VOTE 2012 -- May 10, 2012 at 7:05 PM ET
DCCC Chair Says Independents Are Key to Democrats Retaking the House
Rep. Steve Israel, D-N.Y., chairman of the Democratic Congressional Campaign Committee. Photo By Tom Williams/Roll Call
Democratic Congressional Campaign Committee Chairman Steve Israel of New York told reporters Thursday he was ready for another big swing this November. Despite the shellacking House Democrats took in the 2010 midterm elections, Israel forecasts a different dynamic at the conclusion of this election season.
"I think it's cyclical," Israel said at a breakfast hosted by the Christian Science Monitor. "There are a bunch of districts the Republicans won in 2010 and the morning after, the smart Republicans were saying, 'We're never going to hold these.'"
It's a sharp contrast from his Republican counterpart, Rep. Pete Sessions, who told reporters Wednesday he isn't worried the GOP will lose control of the House.
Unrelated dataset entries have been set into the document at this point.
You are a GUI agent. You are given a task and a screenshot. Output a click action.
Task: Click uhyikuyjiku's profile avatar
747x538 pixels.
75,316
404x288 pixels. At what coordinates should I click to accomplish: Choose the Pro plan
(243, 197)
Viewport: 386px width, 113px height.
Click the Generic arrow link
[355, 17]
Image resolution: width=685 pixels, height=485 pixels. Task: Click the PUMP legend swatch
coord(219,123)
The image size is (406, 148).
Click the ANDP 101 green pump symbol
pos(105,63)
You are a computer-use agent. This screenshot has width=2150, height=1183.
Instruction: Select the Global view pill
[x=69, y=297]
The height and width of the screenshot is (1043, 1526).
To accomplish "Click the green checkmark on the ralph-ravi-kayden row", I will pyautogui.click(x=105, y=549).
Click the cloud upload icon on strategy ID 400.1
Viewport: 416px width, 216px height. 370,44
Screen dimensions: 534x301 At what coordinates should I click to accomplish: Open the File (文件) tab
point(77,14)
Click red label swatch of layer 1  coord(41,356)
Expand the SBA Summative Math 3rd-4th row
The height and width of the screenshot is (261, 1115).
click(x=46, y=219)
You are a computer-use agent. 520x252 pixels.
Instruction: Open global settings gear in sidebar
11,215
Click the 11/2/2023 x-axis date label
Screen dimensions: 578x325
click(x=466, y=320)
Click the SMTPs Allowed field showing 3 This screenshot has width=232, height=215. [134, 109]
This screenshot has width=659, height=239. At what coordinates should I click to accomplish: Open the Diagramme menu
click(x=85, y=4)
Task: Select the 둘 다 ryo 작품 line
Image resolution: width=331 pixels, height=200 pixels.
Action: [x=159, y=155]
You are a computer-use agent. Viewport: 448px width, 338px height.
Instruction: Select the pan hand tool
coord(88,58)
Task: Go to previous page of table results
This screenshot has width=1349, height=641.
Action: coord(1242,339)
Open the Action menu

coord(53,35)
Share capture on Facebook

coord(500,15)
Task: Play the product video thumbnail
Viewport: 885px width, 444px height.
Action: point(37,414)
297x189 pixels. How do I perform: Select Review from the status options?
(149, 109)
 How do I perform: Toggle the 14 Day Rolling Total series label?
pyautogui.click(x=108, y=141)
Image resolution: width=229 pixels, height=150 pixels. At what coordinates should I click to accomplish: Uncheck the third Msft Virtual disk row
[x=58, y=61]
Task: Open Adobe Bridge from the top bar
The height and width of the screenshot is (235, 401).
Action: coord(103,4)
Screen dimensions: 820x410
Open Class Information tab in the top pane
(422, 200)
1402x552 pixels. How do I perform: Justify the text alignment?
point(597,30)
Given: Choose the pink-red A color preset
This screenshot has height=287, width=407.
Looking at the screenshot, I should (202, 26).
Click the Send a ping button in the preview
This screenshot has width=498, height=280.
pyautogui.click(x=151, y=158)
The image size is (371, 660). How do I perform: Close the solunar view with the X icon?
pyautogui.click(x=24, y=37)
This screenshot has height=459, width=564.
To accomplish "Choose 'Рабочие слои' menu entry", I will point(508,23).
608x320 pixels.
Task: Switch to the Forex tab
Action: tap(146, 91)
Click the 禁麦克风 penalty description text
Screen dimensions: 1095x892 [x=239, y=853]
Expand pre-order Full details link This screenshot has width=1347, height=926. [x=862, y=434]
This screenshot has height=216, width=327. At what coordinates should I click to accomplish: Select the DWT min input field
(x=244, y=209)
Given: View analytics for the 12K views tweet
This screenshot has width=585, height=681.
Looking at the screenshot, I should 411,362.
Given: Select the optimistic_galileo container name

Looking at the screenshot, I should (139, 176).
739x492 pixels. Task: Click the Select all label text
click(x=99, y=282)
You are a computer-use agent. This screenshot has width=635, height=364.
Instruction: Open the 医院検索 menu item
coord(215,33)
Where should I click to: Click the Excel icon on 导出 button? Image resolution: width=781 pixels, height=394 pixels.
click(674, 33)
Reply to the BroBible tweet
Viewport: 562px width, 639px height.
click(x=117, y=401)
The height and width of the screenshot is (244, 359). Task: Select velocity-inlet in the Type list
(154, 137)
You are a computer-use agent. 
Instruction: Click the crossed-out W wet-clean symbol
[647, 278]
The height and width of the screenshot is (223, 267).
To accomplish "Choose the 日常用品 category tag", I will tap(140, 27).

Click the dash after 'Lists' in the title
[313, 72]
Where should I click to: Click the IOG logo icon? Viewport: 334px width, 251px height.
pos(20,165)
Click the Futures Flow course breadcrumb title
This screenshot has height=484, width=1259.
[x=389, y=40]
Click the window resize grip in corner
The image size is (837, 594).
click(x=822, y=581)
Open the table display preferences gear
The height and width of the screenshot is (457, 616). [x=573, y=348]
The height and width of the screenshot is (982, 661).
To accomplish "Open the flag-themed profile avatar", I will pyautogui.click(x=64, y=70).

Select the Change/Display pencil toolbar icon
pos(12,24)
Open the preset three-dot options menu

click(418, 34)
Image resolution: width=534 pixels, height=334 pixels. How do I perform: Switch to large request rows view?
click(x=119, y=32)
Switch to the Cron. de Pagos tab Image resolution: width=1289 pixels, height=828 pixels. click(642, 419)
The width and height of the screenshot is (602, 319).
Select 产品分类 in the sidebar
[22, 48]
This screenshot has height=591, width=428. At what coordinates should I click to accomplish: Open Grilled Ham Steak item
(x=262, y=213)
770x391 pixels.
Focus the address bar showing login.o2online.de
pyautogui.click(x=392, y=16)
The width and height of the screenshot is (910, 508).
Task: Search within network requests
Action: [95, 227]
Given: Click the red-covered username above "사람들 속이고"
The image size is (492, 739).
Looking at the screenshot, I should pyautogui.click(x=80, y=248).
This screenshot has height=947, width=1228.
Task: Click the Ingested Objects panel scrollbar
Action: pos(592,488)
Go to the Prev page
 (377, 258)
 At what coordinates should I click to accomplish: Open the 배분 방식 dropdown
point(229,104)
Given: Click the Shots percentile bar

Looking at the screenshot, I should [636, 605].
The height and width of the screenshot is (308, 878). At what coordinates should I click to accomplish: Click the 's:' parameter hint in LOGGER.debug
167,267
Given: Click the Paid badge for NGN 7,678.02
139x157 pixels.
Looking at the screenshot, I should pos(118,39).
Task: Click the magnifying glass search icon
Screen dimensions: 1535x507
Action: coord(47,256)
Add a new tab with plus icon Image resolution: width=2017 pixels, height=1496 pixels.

Israel said that the goalposts for the 2012 congressional election have moved. Retaking the majority in the House, a task once seen as a long shot for Congressional Democrats, is now within reach, according to the admittedly rosy view from the DCCC chairman.
To reclaim the majority, Democrats will have to achieve a net gain of 25 seats.
"We've done everything in our power to get that goal in sight," Israel said.
Another key part of the Democratic campaign strategy is taking advantage of the Tea Party movement's decline in popularity. An ABC News/Washington Post poll last month showed the waning national influence of the group, and Israel was eager to highlight the differences between his candidates and those on the opposite side of the ballot.
"Take a look at the Republican candidates, these people still believe the Tea Party ought to be running this country," he said.
Israel is counting on the presidential race to drive independent voter turnout, creating a tailwind for down-ballot Democratic contenders among the traditional swing voters who are displeased with the present state of congressional gridlock. He described himself as "obsessed" with independent voters.
"There is an unquenchable thirst among independent voters for problem solvers and a proactive hostility towards Tea Party Republicans who have now become part of the problem," Israel said. "We believe what the Congress needs is more problem solving; more ideas, less ideology."